WORK INSTRUCTIONS ▸ Transcribe the entries exactly. Omit the pictures.

RECORD SET ▸

-- Opening Marker --

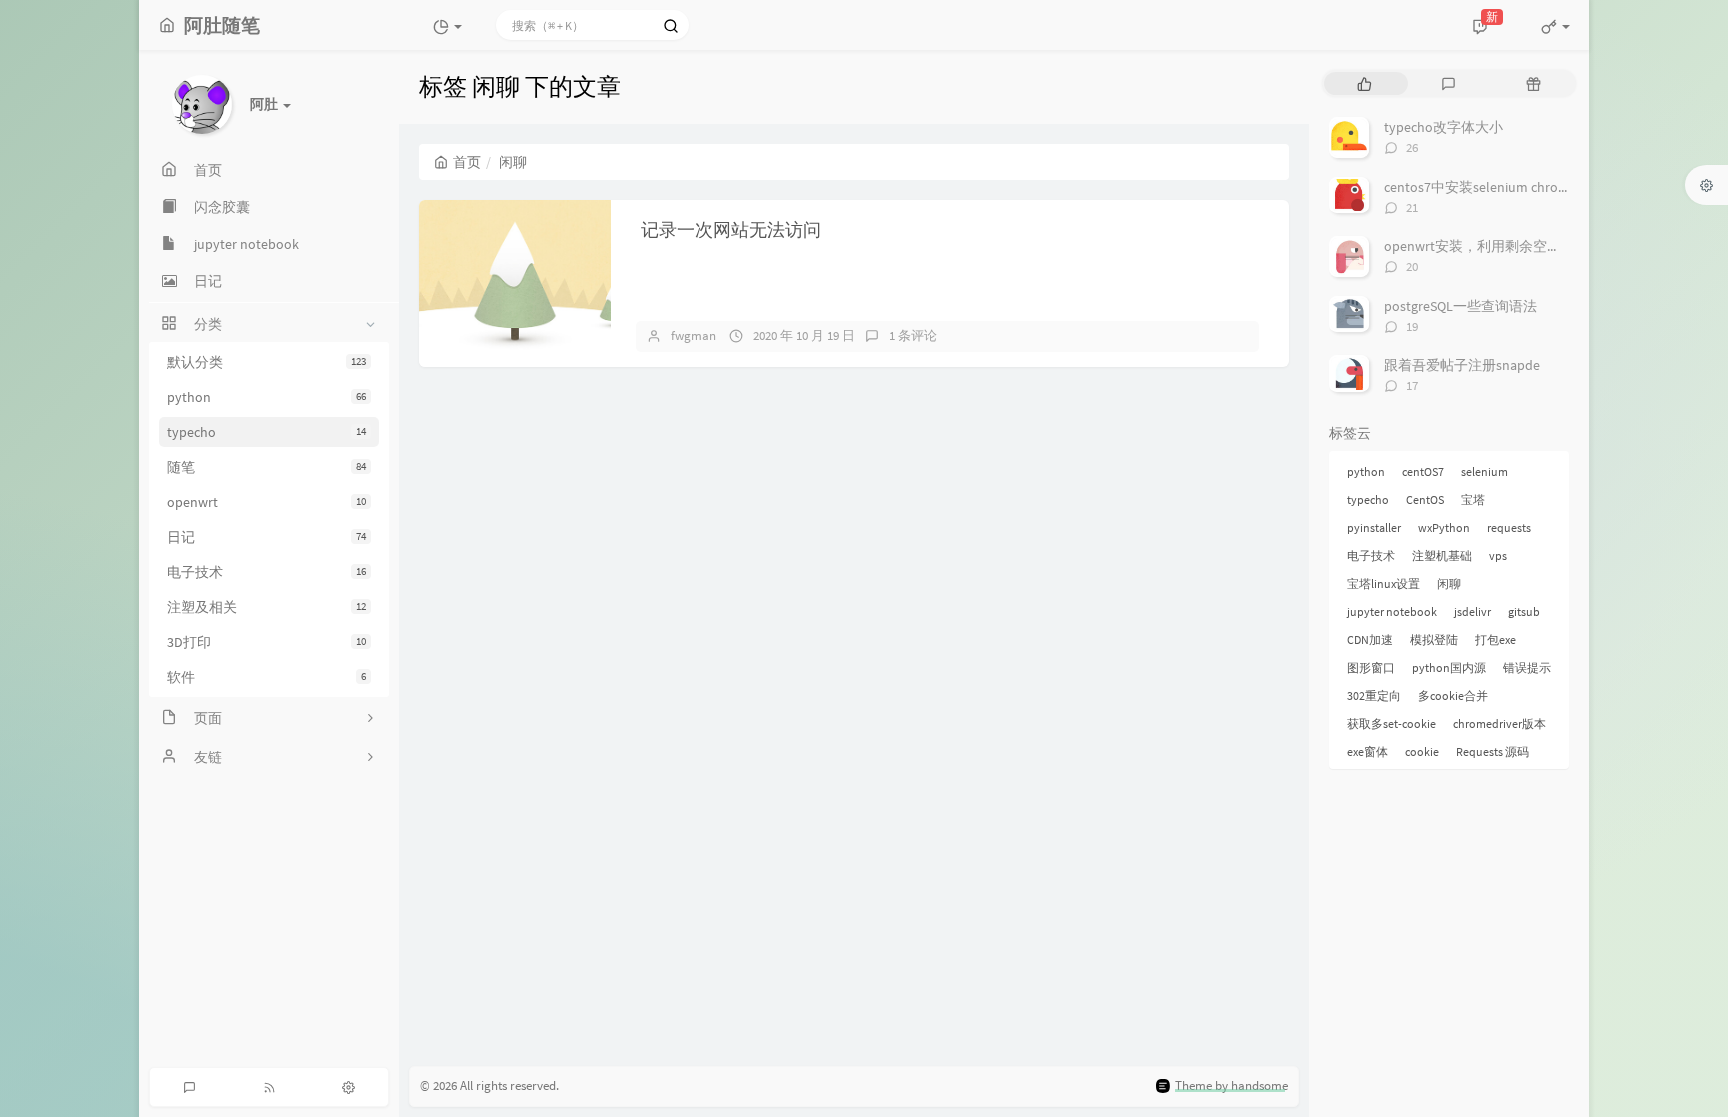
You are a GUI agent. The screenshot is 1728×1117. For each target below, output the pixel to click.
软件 (266, 677)
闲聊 (1449, 583)
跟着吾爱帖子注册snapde (1462, 365)
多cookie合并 (1453, 695)
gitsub (1524, 611)
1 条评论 (913, 335)
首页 (467, 162)
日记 (266, 537)
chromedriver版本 (1499, 723)
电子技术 (266, 572)
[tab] (1364, 83)
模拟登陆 (1434, 639)
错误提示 (1527, 667)
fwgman (693, 335)
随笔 (266, 467)
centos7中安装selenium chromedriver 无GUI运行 (1531, 187)
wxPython (1444, 527)
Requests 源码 (1492, 751)
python (266, 397)
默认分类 (266, 362)
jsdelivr (1472, 611)
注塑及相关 (266, 607)
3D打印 (266, 642)
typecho (266, 432)
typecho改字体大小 (1443, 127)
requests (1509, 527)
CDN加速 (1370, 639)
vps (1498, 555)
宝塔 (1473, 499)
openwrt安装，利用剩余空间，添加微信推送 (1521, 246)
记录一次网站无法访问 (731, 229)
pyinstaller (1374, 527)
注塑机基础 (1442, 555)
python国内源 (1449, 667)
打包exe (1495, 639)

-- Closing Marker --

ANSWER BOX ▸
You are a GUI agent. The screenshot is 1728×1117. For each target below, output the pixel to click.
软件 (266, 677)
闲聊 (1449, 583)
跟着吾爱帖子注册snapde (1462, 365)
多cookie合并 (1453, 695)
gitsub (1524, 611)
1 条评论 (913, 335)
首页 (467, 162)
日记 (266, 537)
chromedriver版本 (1499, 723)
电子技术 (266, 572)
[tab] (1364, 83)
模拟登陆 (1434, 639)
错误提示 (1527, 667)
fwgman (693, 335)
随笔 (266, 467)
centos7中安装selenium chromedriver 无GUI运行 (1531, 187)
wxPython (1444, 527)
Requests 源码 (1492, 751)
python (266, 397)
默认分类 (266, 362)
jsdelivr (1472, 611)
注塑及相关 (266, 607)
3D打印 (266, 642)
typecho (266, 432)
typecho改字体大小 (1443, 127)
requests (1509, 527)
CDN加速 (1370, 639)
vps (1498, 555)
宝塔 (1473, 499)
openwrt安装，利用剩余空间，添加微信推送 (1521, 246)
记录一次网站无法访问 (731, 229)
pyinstaller (1374, 527)
注塑机基础 (1442, 555)
python国内源 (1449, 667)
打包exe (1495, 639)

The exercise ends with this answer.